# MIT License

# Copyright (c) 2023 Replicable-MARL

# Permission is hereby granted, free of charge, to any person obtaining a copy
# of this software and associated documentation files (the "Software"), to deal
# in the Software without restriction, including without limitation the rights
# to use, copy, modify, merge, publish, distribute, sublicense, and/or sell
# copies of the Software, and to permit persons to whom the Software is
# furnished to do so, subject to the following conditions:
#
# The above copyright notice and this permission notice shall be included in all
# copies or substantial portions of the Software.
#
# THE SOFTWARE IS PROVIDED "AS IS", WITHOUT WARRANTY OF ANY KIND, EXPRESS OR
# IMPLIED, INCLUDING BUT NOT LIMITED TO THE WARRANTIES OF MERCHANTABILITY,
# FITNESS FOR A PARTICULAR PURPOSE AND NONINFRINGEMENT. IN NO EVENT SHALL THE
# AUTHORS OR COPYRIGHT HOLDERS BE LIABLE FOR ANY CLAIM, DAMAGES OR OTHER
# LIABILITY, WHETHER IN AN ACTION OF CONTRACT, TORT OR OTHERWISE, ARISING FROM,
# OUT OF OR IN CONNECTION WITH THE SOFTWARE OR THE USE OR OTHER DEALINGS IN THE
# SOFTWARE.

from ray.rllib.utils.framework import try_import_torch
import random
from ray.rllib.policy.sample_batch import SampleBatch
from ray.rllib.utils.torch_ops import sequence_mask
import re
from marllib.marl.algos.utils.centralized_critic_hetero import get_global_name, global_state_name

torch, nn = try_import_torch()


def get_mask_and_reduce_mean(model, train_batch, dist_class):
    logits, state = model(train_batch)
    curr_action_dist = dist_class(logits, model)

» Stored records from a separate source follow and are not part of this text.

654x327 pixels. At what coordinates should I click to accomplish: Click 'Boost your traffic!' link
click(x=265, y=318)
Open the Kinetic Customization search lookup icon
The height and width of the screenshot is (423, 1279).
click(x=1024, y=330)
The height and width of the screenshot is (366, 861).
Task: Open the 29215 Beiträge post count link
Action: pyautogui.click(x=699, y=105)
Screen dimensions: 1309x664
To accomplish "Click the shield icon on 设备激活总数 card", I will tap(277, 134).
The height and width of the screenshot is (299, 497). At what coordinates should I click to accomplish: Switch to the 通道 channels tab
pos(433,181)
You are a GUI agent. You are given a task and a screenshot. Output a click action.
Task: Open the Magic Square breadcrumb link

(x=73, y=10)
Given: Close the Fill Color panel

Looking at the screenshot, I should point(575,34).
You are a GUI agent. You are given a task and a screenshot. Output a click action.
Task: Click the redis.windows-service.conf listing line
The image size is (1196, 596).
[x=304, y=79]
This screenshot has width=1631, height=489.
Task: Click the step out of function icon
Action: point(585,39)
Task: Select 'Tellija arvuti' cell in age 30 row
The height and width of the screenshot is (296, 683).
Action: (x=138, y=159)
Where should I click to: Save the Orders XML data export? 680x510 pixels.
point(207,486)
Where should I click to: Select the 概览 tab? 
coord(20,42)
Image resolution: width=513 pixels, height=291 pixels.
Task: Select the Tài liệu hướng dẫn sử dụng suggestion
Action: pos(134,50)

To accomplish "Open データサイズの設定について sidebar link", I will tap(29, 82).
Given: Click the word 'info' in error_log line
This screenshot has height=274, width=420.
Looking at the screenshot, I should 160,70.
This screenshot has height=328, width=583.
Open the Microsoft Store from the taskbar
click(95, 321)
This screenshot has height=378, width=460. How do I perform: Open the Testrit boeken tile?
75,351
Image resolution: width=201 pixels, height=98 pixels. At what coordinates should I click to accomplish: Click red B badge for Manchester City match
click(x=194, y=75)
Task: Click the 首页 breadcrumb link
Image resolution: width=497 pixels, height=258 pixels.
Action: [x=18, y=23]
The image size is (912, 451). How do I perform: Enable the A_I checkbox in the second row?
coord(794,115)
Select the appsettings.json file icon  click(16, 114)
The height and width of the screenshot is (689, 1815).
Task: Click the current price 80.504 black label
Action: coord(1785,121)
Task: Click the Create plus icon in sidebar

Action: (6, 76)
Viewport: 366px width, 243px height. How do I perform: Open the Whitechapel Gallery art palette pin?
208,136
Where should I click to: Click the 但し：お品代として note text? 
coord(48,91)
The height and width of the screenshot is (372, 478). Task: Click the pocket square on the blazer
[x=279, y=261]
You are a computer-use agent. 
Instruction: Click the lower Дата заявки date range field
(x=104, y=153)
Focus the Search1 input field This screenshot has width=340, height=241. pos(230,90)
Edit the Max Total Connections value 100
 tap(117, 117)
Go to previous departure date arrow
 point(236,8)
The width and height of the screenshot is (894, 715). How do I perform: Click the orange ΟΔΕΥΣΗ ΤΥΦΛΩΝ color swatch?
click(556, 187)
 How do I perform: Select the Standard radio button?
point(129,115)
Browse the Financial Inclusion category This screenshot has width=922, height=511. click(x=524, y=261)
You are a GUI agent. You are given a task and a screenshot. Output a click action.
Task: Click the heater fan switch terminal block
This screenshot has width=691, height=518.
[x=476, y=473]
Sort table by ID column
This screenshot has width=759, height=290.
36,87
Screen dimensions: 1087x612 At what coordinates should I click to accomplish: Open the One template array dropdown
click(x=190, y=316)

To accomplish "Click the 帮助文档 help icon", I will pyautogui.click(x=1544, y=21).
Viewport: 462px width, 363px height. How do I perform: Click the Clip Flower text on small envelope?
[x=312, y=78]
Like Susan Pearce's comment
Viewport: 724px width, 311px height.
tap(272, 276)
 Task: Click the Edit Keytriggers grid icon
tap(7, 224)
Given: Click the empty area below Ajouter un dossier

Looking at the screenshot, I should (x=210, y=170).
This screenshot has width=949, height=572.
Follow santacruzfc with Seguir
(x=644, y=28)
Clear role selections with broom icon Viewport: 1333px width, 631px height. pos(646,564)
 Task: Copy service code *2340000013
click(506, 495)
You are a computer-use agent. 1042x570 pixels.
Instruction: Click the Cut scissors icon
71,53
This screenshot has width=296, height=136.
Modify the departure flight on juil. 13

    # RNN case: Mask away 0-padded chunks at end of time axis.
    if state:
        B = len(train_batch[SampleBatch.SEQ_LENS])
        max_seq_len = logits.shape[0] // B
        mask = sequence_mask(
            train_batch[SampleBatch.SEQ_LENS],
            max_seq_len,
            time_major=model.is_time_major())
        mask = torch.reshape(mask, [-1])
        num_valid = torch.sum(mask)

        def reduce_mean_valid(t):
            return torch.sum(t[mask]) / num_valid

    # non-RNN case: No masking.
    else:
        mask = None
        reduce_mean_valid = torch.mean

    return mask, reduce_mean_valid, curr_action_dist


def update_m_advantage(iter_model, iter_train_batch, iter_dist_class, iter_prev_action_logp, iter_actions, m_advantage):
    with torch.no_grad():
        iter_model.eval()
        iter_new_logits, _ = iter_model(iter_train_batch)
        try:
            iter_new_action_dist = iter_dist_class(iter_new_logits, iter_model)
            iter_new_logp_ratio = torch.exp(
                iter_new_action_dist.logp(iter_actions) -
                iter_prev_action_logp
            )
        except ValueError as e:
            print(e)

    m_advantage = iter_new_logp_ratio * m_advantage

    return m_advantage


class IterTrainBatch(SampleBatch):
    """
    This is an adaptor for heterogeneous updating.
    At firstly, We add the opponent or collaborator information, which includes [actions, obs, states, .. etc], into
    train_batch in post-processing method.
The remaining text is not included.